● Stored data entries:
<<<<
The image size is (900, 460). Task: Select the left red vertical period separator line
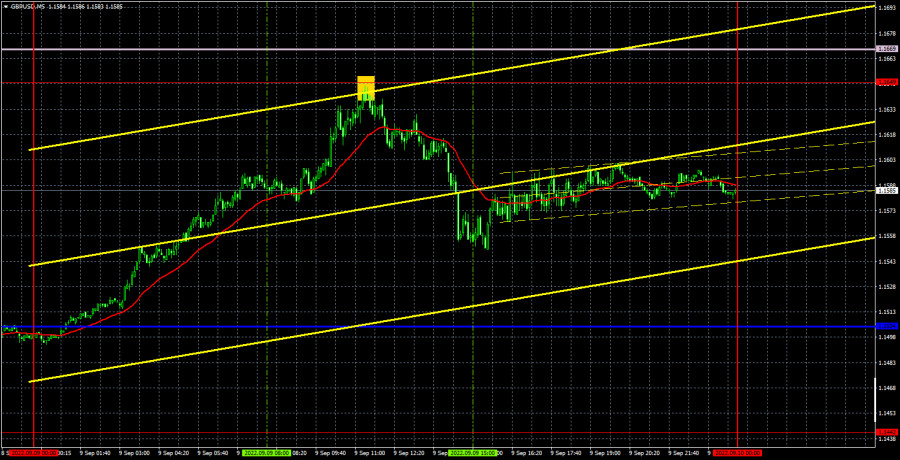coord(34,250)
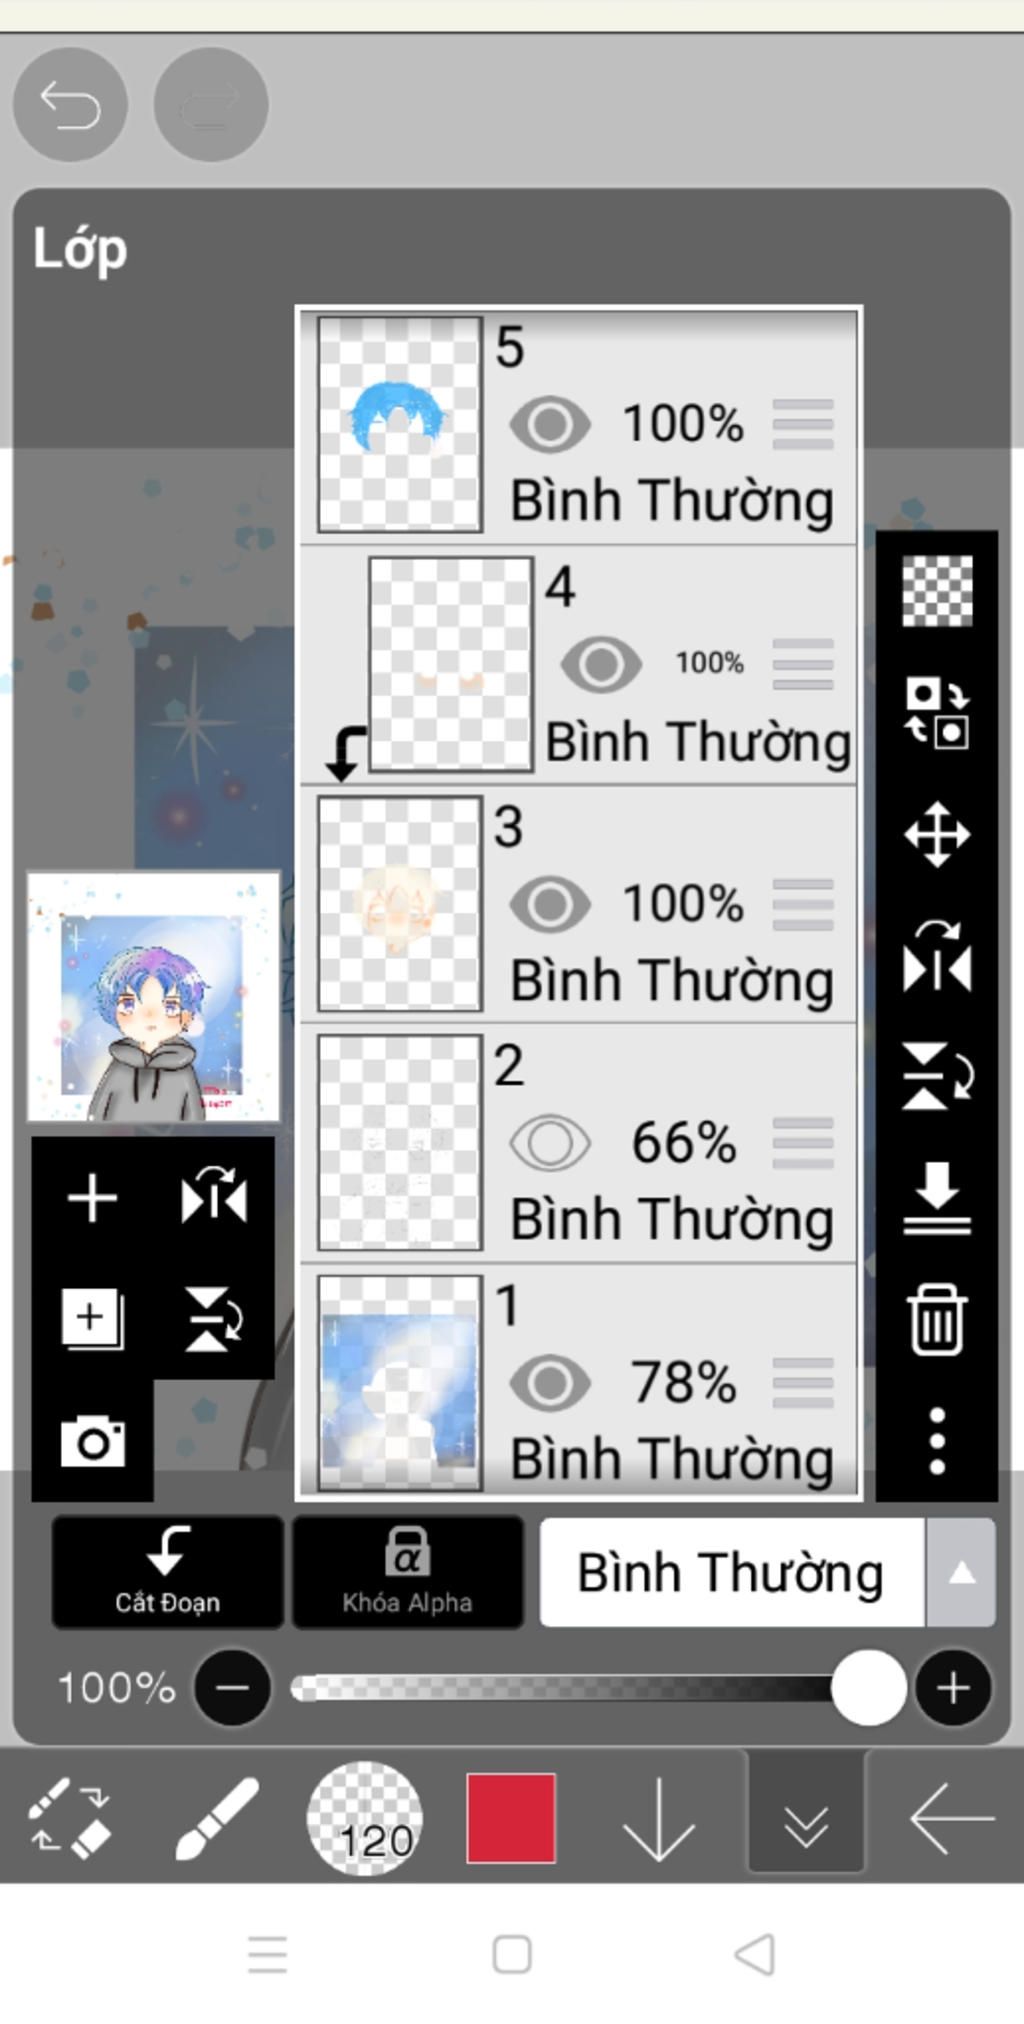Enable the Khóa Alpha lock button
Screen dimensions: 1024x2024
(407, 1573)
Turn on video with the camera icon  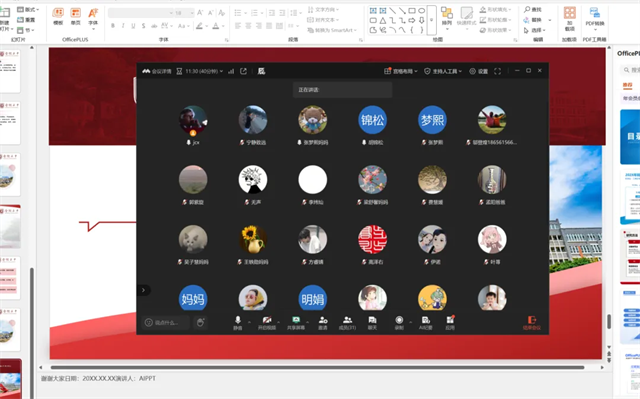tap(267, 322)

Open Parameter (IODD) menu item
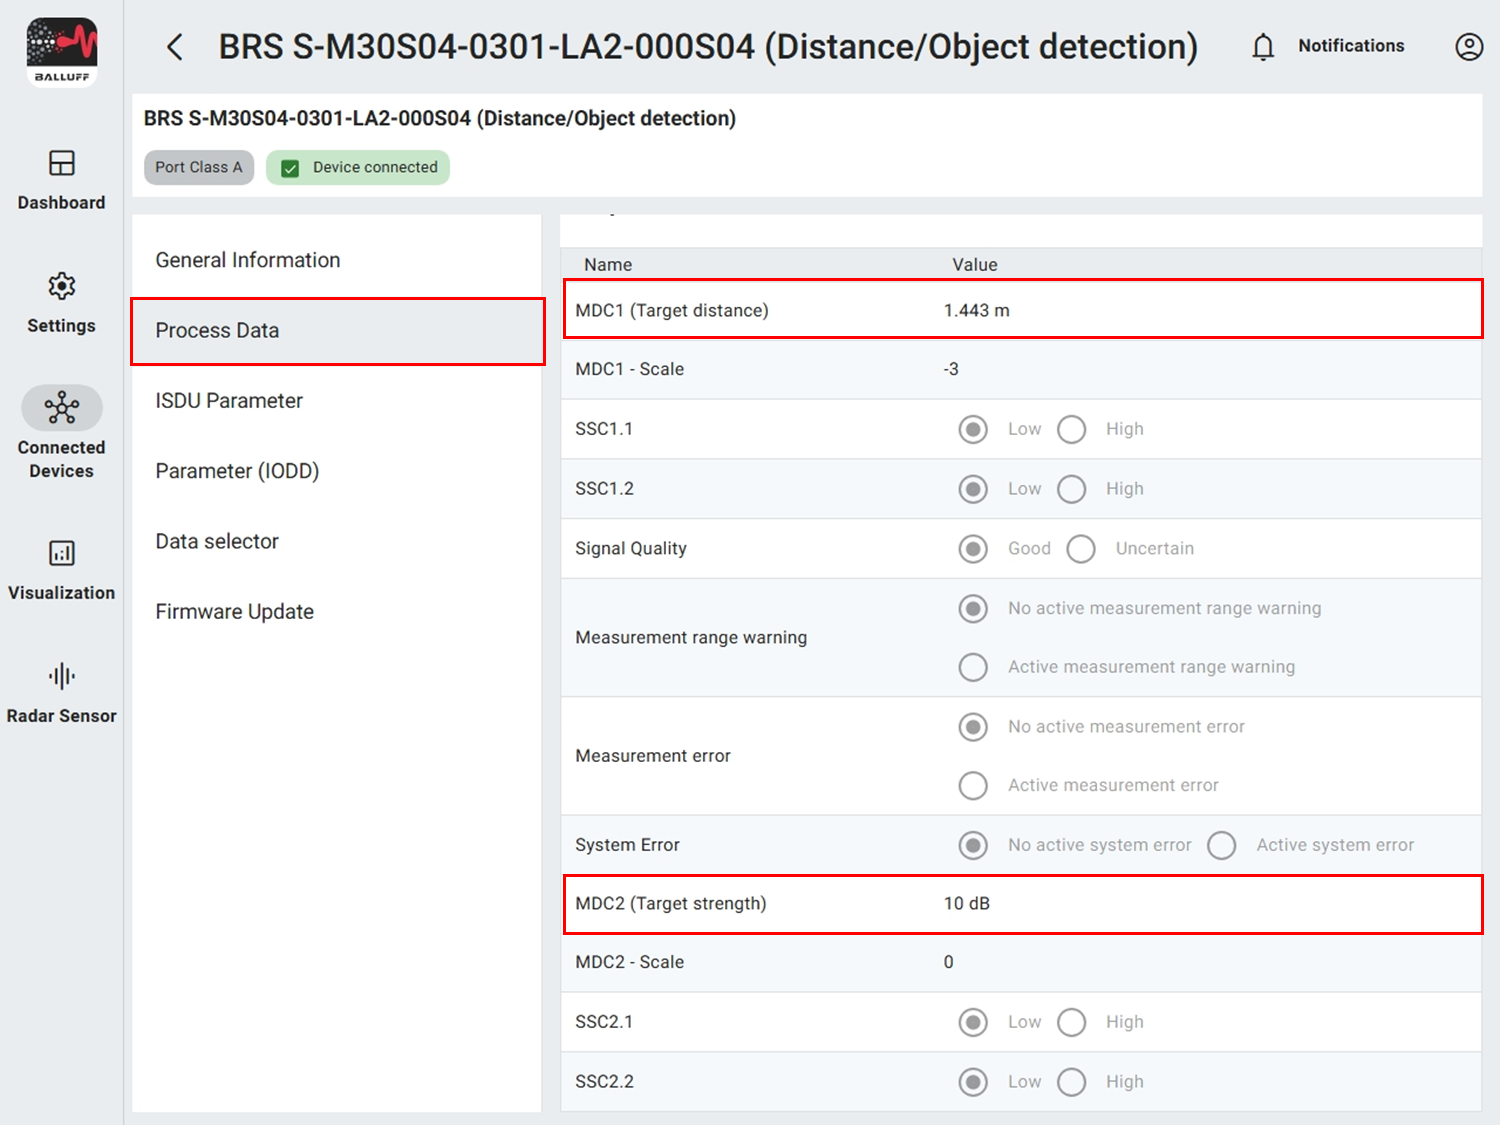pyautogui.click(x=237, y=471)
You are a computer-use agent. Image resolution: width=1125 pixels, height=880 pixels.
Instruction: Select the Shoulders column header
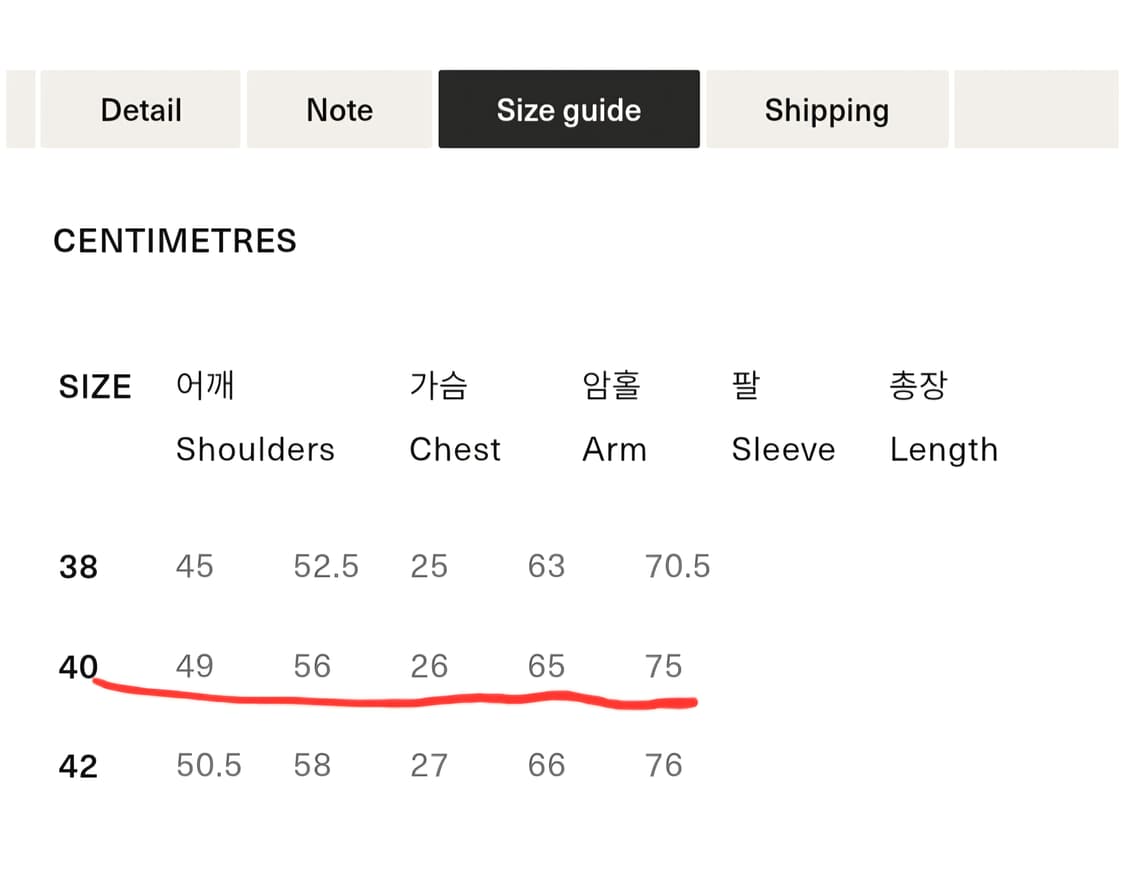tap(255, 449)
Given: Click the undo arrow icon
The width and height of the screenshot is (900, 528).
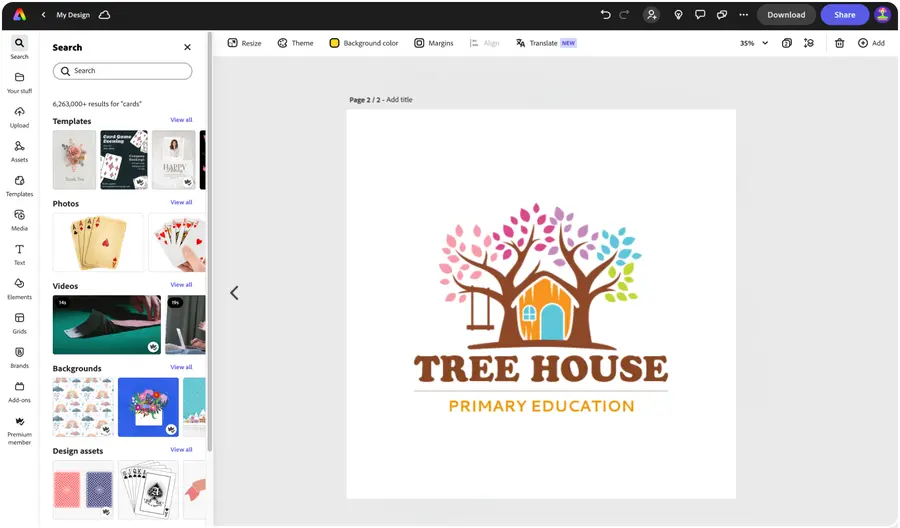Looking at the screenshot, I should [605, 15].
>>>>
● Work order:
Quote only the lines that start at the line holding "Given: Click the undo arrow icon" and end at the last line of the entries, including both of those lines, and omit every picture.

● Solution to this problem:
Given: Click the undo arrow icon
The width and height of the screenshot is (900, 528).
Looking at the screenshot, I should [605, 15].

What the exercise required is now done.